Incentives Can Be Poisonous, So How Do We Fix Them?

In “Incentives Poison Extreme Programming Values”, Craig Innes explored the dangerous effect external incentives can have on the decision to use an Agile methodology, using the third year SDP project as an example of such a scenario. In this response, I intend to expand on his article by explaining why these incentives existed and how their goals can be met in a less damaging way. I will then generalize principles from this example that can apply to a variety of situations (work environment, assignment structure) in which authorities need to monitor or incentivize work, yet do not want to disrupt the Agile process.

Milestones, friendlies, and stack ranking: why were they used?

In order to understand how to improve SDP, we have to understand why the course implemented milestones, competitive friendlies, and zero-sum marking. Only then can we redesign the course to achieve the same ends without interfering with the Agile process.

The milestones in SDP primarily served as a way to measure the progress of student teams, but also as explicit short-term goals to aid team planning. Measuring the progress of teams not only allowed for intervention if progress was slow, but also allowed for a relatively standardized set of grading against an objective measure of success. The fixed goals also allowed teams of students who were new to major project planning to have some idea of what capabilities they should have at certain dates.

The competitive nature of friendlies was another incentive to ensure that teams took the opportunity seriously. If doing poorly meant a worse seeding in the final tournament, teams would be incentived to work at performing well at these events.

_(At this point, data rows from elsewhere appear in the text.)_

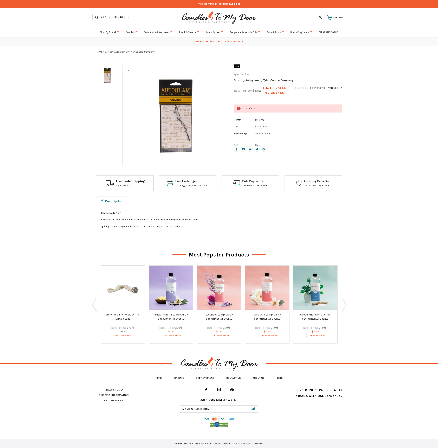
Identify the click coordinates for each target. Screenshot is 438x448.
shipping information (114, 395)
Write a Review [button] (335, 88)
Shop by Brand (108, 32)
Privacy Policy (114, 389)
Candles (130, 32)
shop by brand (205, 378)
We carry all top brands (317, 185)
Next (343, 304)
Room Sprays (212, 32)
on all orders (123, 185)
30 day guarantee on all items (191, 185)
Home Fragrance (299, 32)
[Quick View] (123, 307)
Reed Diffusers (187, 32)
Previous (94, 304)
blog (279, 378)
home (159, 378)
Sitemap (259, 443)
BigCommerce (224, 443)
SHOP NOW (237, 41)
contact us (233, 378)
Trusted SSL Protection (255, 185)
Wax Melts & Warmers (157, 32)
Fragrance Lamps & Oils (243, 32)
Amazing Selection (317, 181)
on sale (179, 378)
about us (259, 378)
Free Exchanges (186, 181)
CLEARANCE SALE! (328, 32)
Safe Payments (252, 181)
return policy (114, 400)
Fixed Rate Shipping (130, 181)
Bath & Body (274, 32)
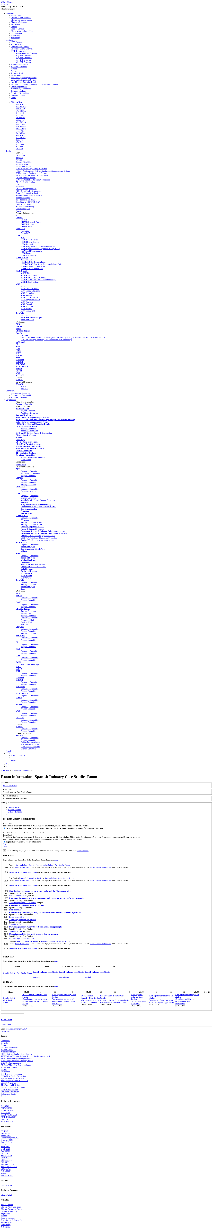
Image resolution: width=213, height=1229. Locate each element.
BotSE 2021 (6, 1135)
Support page (5, 1031)
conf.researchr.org (13, 1029)
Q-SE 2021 (5, 1149)
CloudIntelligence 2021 (10, 1138)
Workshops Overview (19, 64)
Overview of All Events (20, 47)
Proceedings (15, 35)
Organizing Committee (29, 471)
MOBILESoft (26, 273)
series (13, 770)
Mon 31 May (21, 138)
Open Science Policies (24, 204)
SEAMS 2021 (6, 1195)
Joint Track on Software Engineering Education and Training (34, 84)
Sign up (9, 766)
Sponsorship (11, 391)
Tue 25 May (20, 124)
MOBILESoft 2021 (8, 1117)
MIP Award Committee (30, 744)
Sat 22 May (20, 118)
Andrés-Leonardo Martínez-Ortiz (100, 867)
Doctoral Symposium (19, 86)
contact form (6, 1024)
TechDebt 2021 (7, 1121)
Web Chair (25, 624)
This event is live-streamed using (20, 872)
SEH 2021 (5, 1158)
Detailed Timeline (15, 812)
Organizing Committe (24, 404)
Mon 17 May (21, 106)
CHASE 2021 (6, 1108)
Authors (14, 27)
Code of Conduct (17, 29)
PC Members (26, 520)
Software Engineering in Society (23, 80)
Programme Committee (30, 491)
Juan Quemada (15, 924)
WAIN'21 (5, 1173)
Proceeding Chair (27, 620)
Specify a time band (33, 842)
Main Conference (24, 770)
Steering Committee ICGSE (31, 524)
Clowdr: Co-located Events (21, 20)
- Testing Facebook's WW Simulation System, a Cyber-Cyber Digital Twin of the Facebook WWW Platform (63, 337)
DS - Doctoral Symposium (26, 189)
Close (5, 846)
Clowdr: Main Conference (21, 18)
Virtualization (26, 460)
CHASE (24, 220)
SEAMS (24, 386)
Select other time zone (94, 828)
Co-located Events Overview (22, 49)
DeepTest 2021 (7, 1140)
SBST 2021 (5, 1153)
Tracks (8, 151)
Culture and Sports (18, 95)
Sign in (8, 764)
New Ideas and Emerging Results (24, 82)
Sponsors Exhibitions (19, 67)
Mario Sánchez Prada (17, 895)
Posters (18, 184)
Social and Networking (20, 93)
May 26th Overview (24, 58)
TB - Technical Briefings (25, 200)
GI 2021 (4, 1144)
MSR (23, 286)
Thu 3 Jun (20, 144)
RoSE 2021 (5, 1151)
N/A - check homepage (30, 664)
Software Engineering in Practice (23, 78)
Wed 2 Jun (20, 142)
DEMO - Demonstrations (26, 178)
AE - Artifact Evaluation (25, 182)
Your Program (16, 44)
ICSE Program (16, 42)
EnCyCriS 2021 (7, 1142)
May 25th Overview (24, 55)
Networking (15, 38)
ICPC (23, 237)
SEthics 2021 (6, 1169)
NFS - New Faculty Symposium (28, 191)
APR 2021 (5, 1131)
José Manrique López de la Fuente (22, 903)
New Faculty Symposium (21, 89)
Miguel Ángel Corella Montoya (21, 938)
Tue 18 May (20, 109)
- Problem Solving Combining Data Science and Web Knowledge (46, 340)
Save (5, 844)
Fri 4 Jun (19, 146)
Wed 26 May (21, 126)
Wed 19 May (21, 111)
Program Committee (28, 411)
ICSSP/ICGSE (26, 260)
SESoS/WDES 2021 (9, 1167)
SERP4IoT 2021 (7, 1164)
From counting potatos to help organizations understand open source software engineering (47, 898)
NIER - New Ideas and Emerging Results (32, 175)
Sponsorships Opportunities (21, 395)
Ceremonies (20, 155)
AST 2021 (5, 1106)
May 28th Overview (24, 62)
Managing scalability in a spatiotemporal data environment (33, 934)
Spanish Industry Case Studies (27, 193)
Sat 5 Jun (19, 149)
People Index (21, 464)
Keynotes (14, 69)
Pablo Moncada (15, 910)
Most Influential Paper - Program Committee (38, 500)
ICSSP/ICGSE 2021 (9, 1115)
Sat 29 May (20, 133)
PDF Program (16, 33)
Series (13, 760)
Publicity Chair (26, 622)
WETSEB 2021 (7, 1175)
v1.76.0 (24, 1029)
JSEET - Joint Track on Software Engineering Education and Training (43, 171)
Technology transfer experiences (22, 920)
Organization (11, 400)
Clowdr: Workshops (19, 22)
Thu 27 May (21, 129)
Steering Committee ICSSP (31, 522)
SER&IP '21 (6, 1162)
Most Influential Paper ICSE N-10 (29, 195)
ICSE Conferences (18, 755)
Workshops (20, 186)
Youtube (34, 872)
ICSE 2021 (5, 770)
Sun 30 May (20, 135)
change (56, 860)
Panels (13, 98)
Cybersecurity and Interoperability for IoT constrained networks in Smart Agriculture (45, 912)
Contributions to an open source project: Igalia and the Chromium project (40, 891)
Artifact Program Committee (32, 742)
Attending (10, 13)
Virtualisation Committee (30, 747)
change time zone (83, 851)
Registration (15, 24)
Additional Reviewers (29, 413)
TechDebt (24, 315)
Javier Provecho (15, 931)
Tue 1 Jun (19, 140)
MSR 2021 (5, 1119)
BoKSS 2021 (6, 1133)
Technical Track (17, 73)
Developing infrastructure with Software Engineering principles (35, 927)
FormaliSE (25, 231)
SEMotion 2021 (7, 1160)
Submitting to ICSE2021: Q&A (28, 202)
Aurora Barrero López (22, 867)
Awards (14, 71)
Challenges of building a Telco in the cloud (26, 905)
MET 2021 (5, 1147)
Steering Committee (28, 484)
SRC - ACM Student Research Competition (33, 180)
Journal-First (16, 75)
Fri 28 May (20, 131)
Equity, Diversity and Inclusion (33, 457)
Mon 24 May (21, 122)
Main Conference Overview (27, 53)
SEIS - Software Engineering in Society (31, 173)
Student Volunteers (23, 198)
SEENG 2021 (6, 1155)
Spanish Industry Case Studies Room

Finally, the competitive marking at milestones ensured that individuals did not freeride off of the group’s efforts, while at the same time it prevented the group from conspiring to give each other high marks. The limited number of high marks ensured that the group could not grant everyone an undeserved high score, and the resulting competition incentived denying freeriders a high mark.

In summary:

  • Milestones and competitive friendlies were meant to ensure that teams took their responsibilities seriously, and provide fixed, short-term goals for members to target.
  • Competitive marking was meant to both ensure individual effort, and defend against widespread mark-fixing within groups.

How do we fix it?

Milestones are a serious problem, as they are critical to measuring and maintaining the team’s progress. Yet this can be achieved, as Craig himself suggested in his reply to a comment, with group’s setting their own milestones. Each group has a mentor, a student who has previously taken SDP and who signs off on major decisions (such as allocation of marks), who could help the members of a group decide on a reasonable milestone to target next. Teams could then adjust their milestones to measure progress which is relevant to them – some teams may want the traditional feature-by-feature approach, while others might adopt a more Agile strategy of frequent, iterative releases. Either way, this approach would grant much more flexibility to teams, while retaining a grounded approach thanks to the mentor’s input.

The solution for competitive friendlies seems obvious enough – make them noncompetitive, or even end them all together! Tournament seeding can be random, and teams will have an existing incentive to take any opportunity to simulate the conditions of the final tournament seriously. Friendlies can either be organized by the course organizers as mandatory or encouraged matches with no stakes, or it can be left up the teams to organize their own friendlies.

Finally, zero-sum marking is both understandable (the organizers want to avoid collusion and freeriding) and deeply perverse (similar to Microsoft’s “Stack Ranking”, creates an environment of mistrust and hostility, incentives hoarding code and “low hanging fruit”). This problem is much harder to patch than the previous ones, as it is a symptom of a larger issue with a dissonance between the intent and practice of SDP. The easiest patch is to simply remove the limitation on high marks, and give more authority to mentors and the course organizers to review and modify the marks given. This does generate more work for those in charge of the course, but allows teams to focus directly on rewarding members as best makes sense to them.

Conclusion

While SDP’s milestones, competitive friendlies, and stack ranking seriously interfered with Agile approaches, they can be revised or eliminated in a way that allows for a variety of team methodologies. Even in an environment like SDP, which seeks to assign each student a grade to determine their grasp of the material, structures and incentives which undermine an Agile approach can be dealt with if the course organizers are willing to meet students halfway.